Catenaa, Thursday, January 01, 2026-Decentralized finance moved closer to maturity in 2025 as onchain credit growth resumed, institutional capital increased and trading infrastructure strengthened, setting the stage for broader adoption in 2026.
Total outstanding loans across major DeFi lending protocols rose 37.2% year to date, trailing stablecoin market growth but rebounding sharply in the second half as risk appetite returned.
Borrowing accelerated alongside rising asset prices before deleveraging late in the year as valuations softened.
Aave reinforced its lead as the largest lending protocol, expanding its share of total debt to 56.5% through deep liquidity and multichain deployments.
Morpho emerged as the second-largest lender after rapid growth aided by Coinbase integration, while Maple expanded sharply by bringing private credit onchain through tokenized lending pools.

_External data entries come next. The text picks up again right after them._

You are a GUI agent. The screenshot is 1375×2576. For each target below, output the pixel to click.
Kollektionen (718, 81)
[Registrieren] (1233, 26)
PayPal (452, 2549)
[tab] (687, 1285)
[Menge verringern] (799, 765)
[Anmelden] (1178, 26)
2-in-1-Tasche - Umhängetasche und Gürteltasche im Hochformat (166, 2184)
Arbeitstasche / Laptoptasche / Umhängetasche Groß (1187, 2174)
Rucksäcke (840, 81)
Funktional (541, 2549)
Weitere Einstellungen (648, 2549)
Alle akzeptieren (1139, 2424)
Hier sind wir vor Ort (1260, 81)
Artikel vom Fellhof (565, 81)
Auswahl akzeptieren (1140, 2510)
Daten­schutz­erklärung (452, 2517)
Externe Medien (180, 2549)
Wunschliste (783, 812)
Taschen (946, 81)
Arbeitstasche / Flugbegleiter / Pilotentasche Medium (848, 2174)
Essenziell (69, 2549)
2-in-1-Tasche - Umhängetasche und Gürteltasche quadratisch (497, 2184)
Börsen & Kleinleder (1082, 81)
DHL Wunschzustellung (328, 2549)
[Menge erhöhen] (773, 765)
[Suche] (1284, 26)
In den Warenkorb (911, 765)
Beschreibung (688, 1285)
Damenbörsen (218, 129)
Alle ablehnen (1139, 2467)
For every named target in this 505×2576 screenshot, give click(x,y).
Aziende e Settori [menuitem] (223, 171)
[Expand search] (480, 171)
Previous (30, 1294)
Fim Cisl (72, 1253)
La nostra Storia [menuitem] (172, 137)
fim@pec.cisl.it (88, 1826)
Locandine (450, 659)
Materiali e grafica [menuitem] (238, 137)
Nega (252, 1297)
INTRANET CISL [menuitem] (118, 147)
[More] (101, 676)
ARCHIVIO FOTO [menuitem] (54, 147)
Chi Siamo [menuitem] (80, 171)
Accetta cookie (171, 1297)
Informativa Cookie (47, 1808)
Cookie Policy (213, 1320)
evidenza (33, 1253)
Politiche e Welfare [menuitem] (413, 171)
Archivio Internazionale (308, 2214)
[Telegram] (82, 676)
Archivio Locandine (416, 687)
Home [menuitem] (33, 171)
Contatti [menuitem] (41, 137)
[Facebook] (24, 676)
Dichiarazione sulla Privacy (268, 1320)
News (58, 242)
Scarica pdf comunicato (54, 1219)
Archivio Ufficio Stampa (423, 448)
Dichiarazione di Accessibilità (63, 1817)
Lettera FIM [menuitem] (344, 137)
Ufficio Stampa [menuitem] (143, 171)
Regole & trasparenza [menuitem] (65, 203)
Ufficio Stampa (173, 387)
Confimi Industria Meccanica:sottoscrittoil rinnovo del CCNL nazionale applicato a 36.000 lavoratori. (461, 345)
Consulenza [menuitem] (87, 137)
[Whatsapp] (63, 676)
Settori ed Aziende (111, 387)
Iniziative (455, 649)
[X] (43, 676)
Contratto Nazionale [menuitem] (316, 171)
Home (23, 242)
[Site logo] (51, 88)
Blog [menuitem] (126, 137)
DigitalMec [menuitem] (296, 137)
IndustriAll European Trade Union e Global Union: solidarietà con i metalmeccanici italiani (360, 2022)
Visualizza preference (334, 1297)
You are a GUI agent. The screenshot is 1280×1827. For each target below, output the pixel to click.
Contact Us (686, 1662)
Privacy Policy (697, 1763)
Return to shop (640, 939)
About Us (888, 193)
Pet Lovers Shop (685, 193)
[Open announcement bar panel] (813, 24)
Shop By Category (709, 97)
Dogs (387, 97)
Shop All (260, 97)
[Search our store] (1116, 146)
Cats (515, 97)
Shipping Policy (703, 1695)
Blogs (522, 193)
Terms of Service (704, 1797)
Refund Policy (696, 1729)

Real-world asset tokenization crossed an adoption threshold. The value of tokenized public-market assets grew to $16.7 billion, driven by US Treasuries, commodities and institutional funds.
BlackRock’s tokenized Treasury fund became a central reserve asset for several onchain products, underscoring rising institutional confidence in blockchain-based distribution.
Onchain derivatives also gained momentum. Perpetual futures traded on decentralized exchanges captured 18.7% of total market volume, tripling their share from a year earlier.
Hyperliquid remained the market leader, though new, well-funded competitors intensified pressure through incentives and lower fees.
Prediction markets stayed active after the 2024 US election, with volumes rebounding in 2025 as regulated and onchain platforms expanded distribution and product offerings.
Despite progress, risks remain.
A late-year stablecoin failure exposed how tightly coupled protocols can amplify losses, highlighting the need for stronger safeguards as DeFi scales.